» **What this exercise asks**:
(a) Reproduce the passage of the Priscilla review from "Hot on the Cuban" to "gates of Graceland.".
(b) According to the Priscilla review, what role does Priscilla Presley herself hold on the film?
(c) Condense the paragraph of the Priscilla review that begins "It kicks off with ninth-grade Priscilla" into a bulleted list that keeps its main facts.

» **Extract to read**:
Hot on the Cuban heels of Baz Luhrmann’s razzle-dazzle Elvis comes Sofia Coppola’s adaptation of Priscilla Presley’s book Elvis and Me. That 1985 tell-all recounted the infatuation, romance, and disillusion of her formative years, and how they were moulded by a complicated, damaged man. With Presley herself on-board as executive producer, Priscilla isn’t a hagiography of the King. Instead, it offers an opportunity to explore not only the seduction and charm of that relationship, but the coercion, isolation, and eventual journey to emancipation experienced by a teenager trapped behind the gates of Graceland.

It kicks off with ninth-grade Priscilla (Cailee Spaeny, lovely) stationed unhappily in 1959 Germany with her family. But Presley soon enters the picture when the teen is invited to attend a party at the drafted star’s nearby home. The sparks fly immediately as Elvis (Jacob Elordi, vulnerable and tempering a full hound-dog drawl until Presley returns to his stomping ground in Memphis) chastely courts Priscilla, controlling their passion because of her tender age. Once he’s shipped back to the States, the girl he left behind begins a routine she’ll endure through her relationship and marriage: Presley calling the shots, expecting everything, and promising nothing.

Moving to Graceland to play house, Priscilla learns that she will always have to share her star lover/playmate/teacher/stylist - with his omnipotent so-called Memphis Mafia, his drugs, and his other women. She also discovers that EP’s girl needs to dress, look, weigh, behave, and think a certain way to remain his baby. “You have everything a woman could want,” he tells her. But with a life defined by someone else, does she know what she wants?

» **Recorded information**:
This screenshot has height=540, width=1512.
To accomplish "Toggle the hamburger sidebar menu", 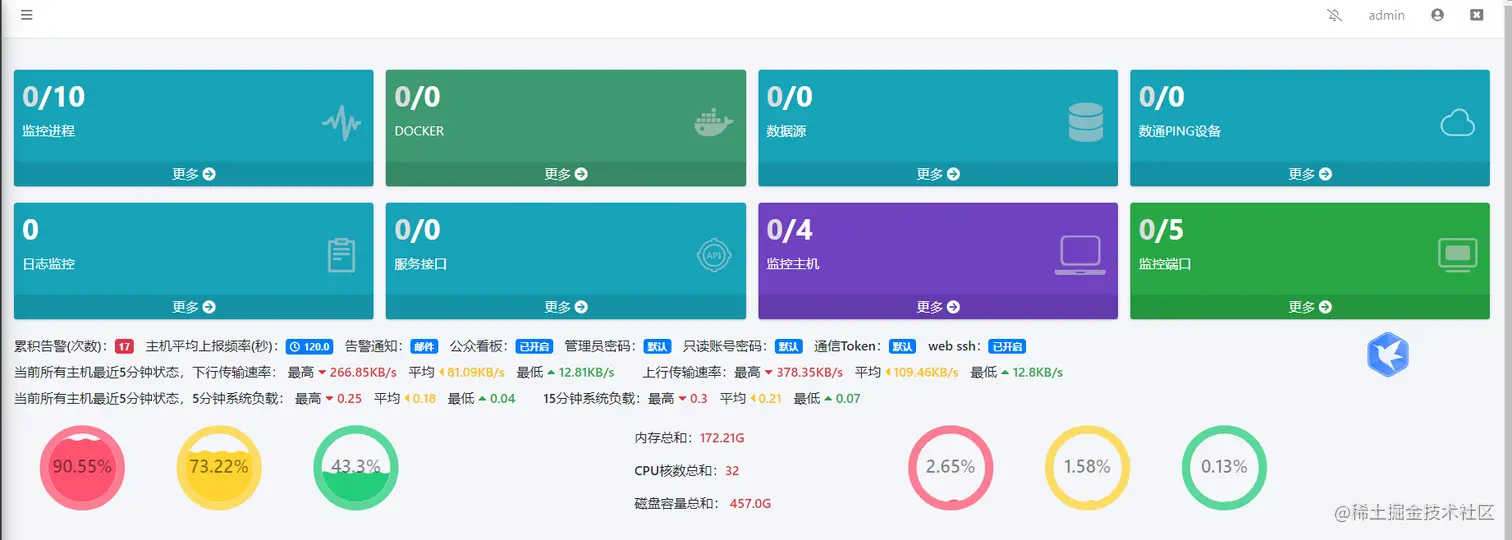I will [x=27, y=15].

» **Answers to the exercises**:
(a)
Hot on the Cuban heels of Baz Luhrmann’s razzle-dazzle Elvis comes Sofia Coppola’s adaptation of Priscilla Presley’s book Elvis and Me. That 1985 tell-all recounted the infatuation, romance, and disillusion of her formative years, and how they were moulded by a complicated, damaged man. With Presley herself on-board as executive producer, Priscilla isn’t a hagiography of the King. Instead, it offers an opportunity to explore not only the seduction and charm of that relationship, but the coercion, isolation, and eventual journey to emancipation experienced by a teenager trapped behind the gates of Graceland.

(b) She is on board as executive producer.

(c)
- The film opens in 1959 with ninth-grade Priscilla (Cailee Spaeny) unhappily stationed in Germany with her family.
- She is invited to a party at the nearby home of Elvis, a drafted star.
- Elvis (Jacob Elordi) courts her chastely, restraining their passion because of her age.
- Once he is shipped back to the States, a routine begins that lasts through their relationship and marriage: he calls the shots, expects everything, and promises nothing.